To do →
Starting with the line containing "1352x853 pixels." and going on through the line containing "Click the CPU Temperature legend swatch", return the lines of the data below exactly, and only those.

Extracted data →
--------------------------------------------------
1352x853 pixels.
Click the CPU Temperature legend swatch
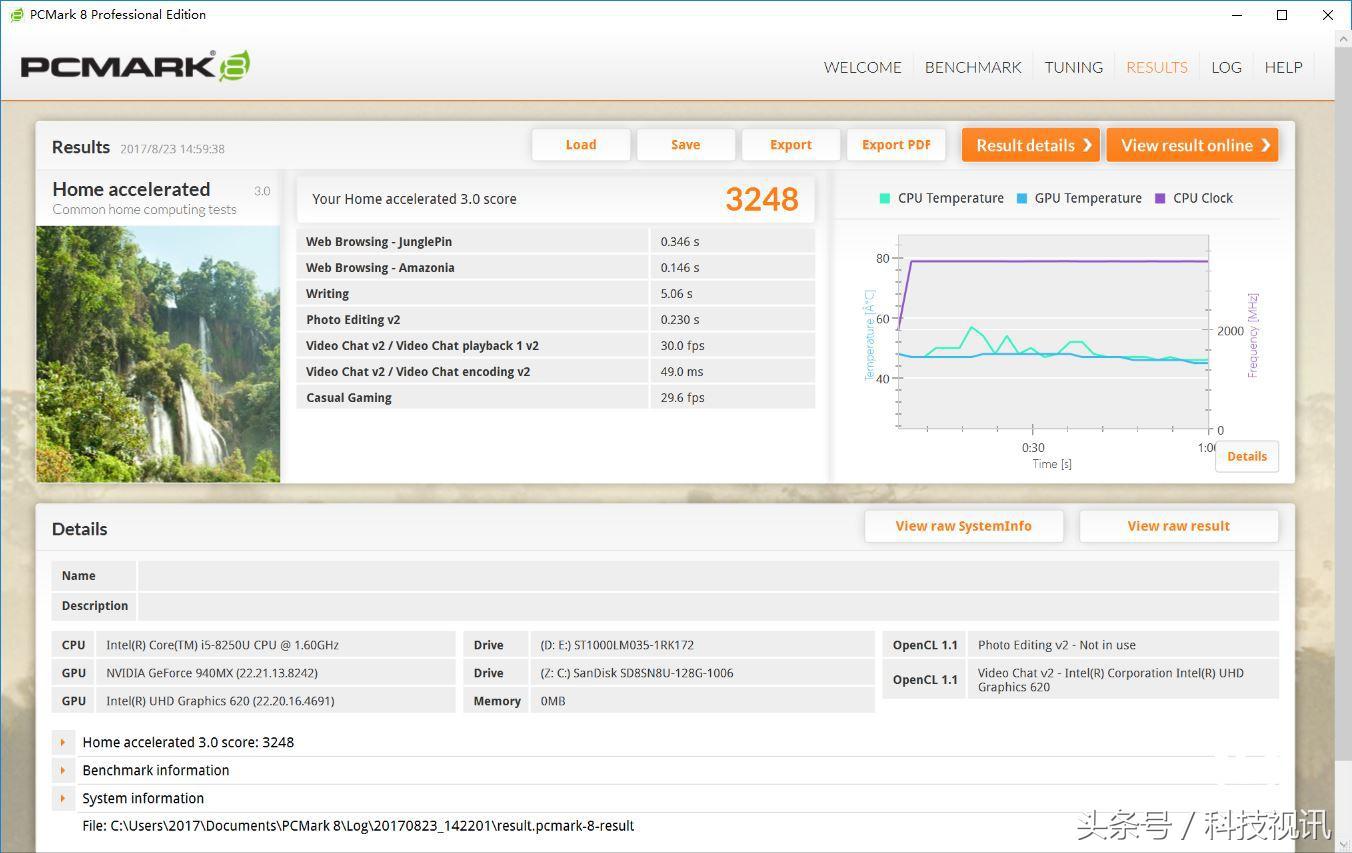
--------------------------------------------------
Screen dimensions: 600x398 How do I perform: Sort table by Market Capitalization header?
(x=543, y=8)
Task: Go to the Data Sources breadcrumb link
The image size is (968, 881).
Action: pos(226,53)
--------------------------------------------------
Response for this exercise →
1352x853 pixels.
Click the CPU Temperature legend swatch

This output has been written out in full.